Segment Open

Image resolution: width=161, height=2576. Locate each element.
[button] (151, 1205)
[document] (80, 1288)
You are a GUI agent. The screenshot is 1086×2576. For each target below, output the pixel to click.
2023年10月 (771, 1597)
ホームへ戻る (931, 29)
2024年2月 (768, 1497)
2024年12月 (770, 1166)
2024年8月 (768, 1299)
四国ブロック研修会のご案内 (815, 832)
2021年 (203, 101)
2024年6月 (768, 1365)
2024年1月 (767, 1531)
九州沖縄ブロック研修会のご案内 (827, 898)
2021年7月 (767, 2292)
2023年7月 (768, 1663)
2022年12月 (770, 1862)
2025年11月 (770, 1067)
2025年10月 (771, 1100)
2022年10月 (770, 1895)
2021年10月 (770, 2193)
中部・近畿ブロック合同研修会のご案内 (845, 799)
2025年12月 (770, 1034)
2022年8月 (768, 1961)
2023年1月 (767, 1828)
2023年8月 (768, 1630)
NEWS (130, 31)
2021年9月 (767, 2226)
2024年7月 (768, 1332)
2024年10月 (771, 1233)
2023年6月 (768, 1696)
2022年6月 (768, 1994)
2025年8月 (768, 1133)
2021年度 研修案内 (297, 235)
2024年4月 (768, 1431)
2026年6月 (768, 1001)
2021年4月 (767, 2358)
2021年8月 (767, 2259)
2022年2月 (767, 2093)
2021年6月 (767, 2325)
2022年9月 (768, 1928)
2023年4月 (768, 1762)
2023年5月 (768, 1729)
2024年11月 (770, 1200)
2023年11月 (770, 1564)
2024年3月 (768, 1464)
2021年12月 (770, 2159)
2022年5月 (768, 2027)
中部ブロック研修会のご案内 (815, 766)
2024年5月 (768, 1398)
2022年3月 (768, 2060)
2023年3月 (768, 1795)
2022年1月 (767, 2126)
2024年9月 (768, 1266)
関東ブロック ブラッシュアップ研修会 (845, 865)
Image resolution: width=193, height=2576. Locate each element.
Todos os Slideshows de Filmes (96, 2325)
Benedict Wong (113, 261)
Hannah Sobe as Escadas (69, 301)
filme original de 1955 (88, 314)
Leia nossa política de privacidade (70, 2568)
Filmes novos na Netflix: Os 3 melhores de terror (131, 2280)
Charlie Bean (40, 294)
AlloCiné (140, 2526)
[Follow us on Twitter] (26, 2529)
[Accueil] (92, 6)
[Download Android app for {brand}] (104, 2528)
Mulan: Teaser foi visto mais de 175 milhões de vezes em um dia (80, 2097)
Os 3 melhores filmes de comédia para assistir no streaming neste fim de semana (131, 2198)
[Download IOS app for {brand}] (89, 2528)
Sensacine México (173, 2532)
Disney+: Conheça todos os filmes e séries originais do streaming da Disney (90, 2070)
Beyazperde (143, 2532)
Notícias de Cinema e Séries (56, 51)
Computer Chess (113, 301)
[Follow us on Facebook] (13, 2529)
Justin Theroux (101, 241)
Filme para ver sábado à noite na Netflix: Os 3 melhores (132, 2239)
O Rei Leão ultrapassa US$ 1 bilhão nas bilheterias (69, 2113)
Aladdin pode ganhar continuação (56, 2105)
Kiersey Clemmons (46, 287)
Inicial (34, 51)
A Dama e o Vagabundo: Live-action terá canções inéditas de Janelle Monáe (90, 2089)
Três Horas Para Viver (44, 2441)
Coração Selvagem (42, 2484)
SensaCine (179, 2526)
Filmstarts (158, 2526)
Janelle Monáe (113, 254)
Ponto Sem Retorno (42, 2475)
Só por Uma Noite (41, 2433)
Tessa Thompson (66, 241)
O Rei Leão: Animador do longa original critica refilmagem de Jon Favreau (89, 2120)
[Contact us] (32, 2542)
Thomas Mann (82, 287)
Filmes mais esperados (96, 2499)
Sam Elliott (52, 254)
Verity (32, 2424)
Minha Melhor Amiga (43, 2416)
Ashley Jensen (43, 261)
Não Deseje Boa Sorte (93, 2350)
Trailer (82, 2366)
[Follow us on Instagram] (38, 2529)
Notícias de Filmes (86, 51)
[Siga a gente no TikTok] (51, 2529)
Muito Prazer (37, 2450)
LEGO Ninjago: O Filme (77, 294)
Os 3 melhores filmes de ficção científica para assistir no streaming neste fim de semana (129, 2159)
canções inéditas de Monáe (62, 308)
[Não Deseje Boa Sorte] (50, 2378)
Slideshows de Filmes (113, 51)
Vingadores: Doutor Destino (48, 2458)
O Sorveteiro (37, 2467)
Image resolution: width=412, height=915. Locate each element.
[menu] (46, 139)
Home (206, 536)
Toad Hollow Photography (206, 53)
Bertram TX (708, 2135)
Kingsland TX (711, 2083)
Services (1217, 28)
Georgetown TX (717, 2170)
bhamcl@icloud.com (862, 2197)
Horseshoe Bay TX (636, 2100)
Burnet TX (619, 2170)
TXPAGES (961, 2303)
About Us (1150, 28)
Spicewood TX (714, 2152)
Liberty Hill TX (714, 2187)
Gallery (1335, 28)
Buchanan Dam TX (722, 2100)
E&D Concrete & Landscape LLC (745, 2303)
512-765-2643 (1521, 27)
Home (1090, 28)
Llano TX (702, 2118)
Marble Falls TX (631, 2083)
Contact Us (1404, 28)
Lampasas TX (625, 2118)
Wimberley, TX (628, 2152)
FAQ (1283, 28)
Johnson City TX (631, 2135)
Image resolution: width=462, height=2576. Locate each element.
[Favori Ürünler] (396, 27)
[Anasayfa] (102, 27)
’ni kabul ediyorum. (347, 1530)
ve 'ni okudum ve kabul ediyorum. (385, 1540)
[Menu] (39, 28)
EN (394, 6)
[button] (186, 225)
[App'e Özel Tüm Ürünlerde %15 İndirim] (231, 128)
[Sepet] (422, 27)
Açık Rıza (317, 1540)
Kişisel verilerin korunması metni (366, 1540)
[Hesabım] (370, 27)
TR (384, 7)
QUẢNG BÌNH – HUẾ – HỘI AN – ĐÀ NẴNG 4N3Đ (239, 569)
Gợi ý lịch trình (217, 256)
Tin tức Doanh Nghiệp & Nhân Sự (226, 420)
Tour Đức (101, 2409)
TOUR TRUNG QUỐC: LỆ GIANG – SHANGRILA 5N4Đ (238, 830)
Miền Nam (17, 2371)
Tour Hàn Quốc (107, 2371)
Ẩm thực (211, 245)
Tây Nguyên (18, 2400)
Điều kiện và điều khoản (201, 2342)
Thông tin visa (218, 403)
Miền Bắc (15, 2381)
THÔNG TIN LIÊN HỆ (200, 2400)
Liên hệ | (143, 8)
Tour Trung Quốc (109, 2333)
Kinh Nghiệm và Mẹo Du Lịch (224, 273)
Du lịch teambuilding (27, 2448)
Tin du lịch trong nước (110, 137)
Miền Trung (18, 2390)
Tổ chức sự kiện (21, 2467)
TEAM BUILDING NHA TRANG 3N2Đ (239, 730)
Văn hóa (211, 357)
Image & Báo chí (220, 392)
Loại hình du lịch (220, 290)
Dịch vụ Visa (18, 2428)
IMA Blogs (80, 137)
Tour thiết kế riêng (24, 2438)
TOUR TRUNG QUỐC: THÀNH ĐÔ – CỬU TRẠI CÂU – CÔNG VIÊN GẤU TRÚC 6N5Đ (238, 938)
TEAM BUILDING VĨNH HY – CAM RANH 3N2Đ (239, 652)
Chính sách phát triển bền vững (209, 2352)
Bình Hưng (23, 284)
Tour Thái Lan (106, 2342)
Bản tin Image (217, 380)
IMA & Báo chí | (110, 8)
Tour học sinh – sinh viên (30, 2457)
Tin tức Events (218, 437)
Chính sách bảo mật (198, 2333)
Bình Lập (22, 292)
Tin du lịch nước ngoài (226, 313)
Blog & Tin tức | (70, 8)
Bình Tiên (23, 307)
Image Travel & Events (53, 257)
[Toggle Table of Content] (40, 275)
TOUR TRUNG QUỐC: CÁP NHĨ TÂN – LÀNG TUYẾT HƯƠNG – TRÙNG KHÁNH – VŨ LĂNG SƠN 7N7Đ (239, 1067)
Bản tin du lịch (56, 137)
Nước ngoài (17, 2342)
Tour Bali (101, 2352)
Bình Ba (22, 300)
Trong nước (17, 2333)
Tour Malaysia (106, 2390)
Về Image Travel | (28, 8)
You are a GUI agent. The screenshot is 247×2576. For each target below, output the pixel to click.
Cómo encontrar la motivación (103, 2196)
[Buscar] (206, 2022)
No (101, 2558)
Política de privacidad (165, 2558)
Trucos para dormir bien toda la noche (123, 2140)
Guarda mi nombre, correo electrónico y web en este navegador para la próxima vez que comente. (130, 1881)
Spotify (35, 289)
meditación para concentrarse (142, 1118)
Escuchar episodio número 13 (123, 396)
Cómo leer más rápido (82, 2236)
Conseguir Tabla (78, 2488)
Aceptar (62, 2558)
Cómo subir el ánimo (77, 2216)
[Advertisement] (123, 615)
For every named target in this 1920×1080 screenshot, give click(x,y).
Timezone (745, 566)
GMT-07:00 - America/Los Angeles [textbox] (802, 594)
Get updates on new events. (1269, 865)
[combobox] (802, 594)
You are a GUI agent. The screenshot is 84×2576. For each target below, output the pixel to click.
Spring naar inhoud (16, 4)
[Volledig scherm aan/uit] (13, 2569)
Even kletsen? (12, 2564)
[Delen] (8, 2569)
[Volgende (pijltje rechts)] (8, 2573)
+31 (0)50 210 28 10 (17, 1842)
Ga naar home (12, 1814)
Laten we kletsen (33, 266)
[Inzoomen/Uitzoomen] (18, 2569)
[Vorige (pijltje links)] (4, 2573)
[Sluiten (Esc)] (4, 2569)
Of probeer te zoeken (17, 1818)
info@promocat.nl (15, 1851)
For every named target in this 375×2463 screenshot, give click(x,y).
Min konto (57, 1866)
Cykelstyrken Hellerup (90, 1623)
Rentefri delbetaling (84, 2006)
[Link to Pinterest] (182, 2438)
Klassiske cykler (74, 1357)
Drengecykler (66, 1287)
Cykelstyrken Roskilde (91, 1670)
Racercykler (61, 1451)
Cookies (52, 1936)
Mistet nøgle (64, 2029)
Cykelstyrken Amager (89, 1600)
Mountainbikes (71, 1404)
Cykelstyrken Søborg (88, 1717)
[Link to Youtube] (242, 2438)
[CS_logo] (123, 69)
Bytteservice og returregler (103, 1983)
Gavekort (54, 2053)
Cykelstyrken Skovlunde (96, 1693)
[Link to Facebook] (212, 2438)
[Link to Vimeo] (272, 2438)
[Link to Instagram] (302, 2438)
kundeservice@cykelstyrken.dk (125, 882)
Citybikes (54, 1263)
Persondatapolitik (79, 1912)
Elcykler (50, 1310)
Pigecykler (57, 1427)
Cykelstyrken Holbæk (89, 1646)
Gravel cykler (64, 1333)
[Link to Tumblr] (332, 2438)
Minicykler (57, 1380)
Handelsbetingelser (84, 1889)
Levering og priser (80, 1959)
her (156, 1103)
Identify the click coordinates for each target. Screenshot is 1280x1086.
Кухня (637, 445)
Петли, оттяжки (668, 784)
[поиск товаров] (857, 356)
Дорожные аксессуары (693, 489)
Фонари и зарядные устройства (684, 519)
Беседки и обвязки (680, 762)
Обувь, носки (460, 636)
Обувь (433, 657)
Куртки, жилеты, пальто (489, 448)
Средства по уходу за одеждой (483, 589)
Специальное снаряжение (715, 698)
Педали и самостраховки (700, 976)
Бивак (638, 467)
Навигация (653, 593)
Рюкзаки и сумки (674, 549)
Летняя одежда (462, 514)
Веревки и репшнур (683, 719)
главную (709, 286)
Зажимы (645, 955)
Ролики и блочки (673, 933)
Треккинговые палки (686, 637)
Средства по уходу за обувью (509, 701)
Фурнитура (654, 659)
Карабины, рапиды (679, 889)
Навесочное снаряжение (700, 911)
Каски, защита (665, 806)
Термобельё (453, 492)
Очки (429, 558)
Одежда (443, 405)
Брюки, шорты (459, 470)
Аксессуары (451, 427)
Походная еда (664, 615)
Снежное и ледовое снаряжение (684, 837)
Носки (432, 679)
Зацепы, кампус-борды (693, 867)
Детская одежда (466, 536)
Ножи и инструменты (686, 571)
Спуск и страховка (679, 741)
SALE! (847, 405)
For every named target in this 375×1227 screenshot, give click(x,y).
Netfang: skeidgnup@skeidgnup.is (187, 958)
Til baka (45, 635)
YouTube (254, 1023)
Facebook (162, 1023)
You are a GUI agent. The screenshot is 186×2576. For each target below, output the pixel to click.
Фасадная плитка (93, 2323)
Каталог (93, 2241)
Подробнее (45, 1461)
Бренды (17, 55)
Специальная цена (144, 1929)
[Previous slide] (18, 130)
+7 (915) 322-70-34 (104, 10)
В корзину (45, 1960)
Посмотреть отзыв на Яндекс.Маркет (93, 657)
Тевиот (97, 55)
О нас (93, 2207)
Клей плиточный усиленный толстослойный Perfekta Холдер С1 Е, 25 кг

Segment Closed

■ WHAT IS NEEDED
From the listing above, copy every line that includes the word "ediyorum".

■ WRITTEN RESPONSE
’ni kabul ediyorum. (347, 1530)
ve 'ni okudum ve kabul ediyorum. (385, 1540)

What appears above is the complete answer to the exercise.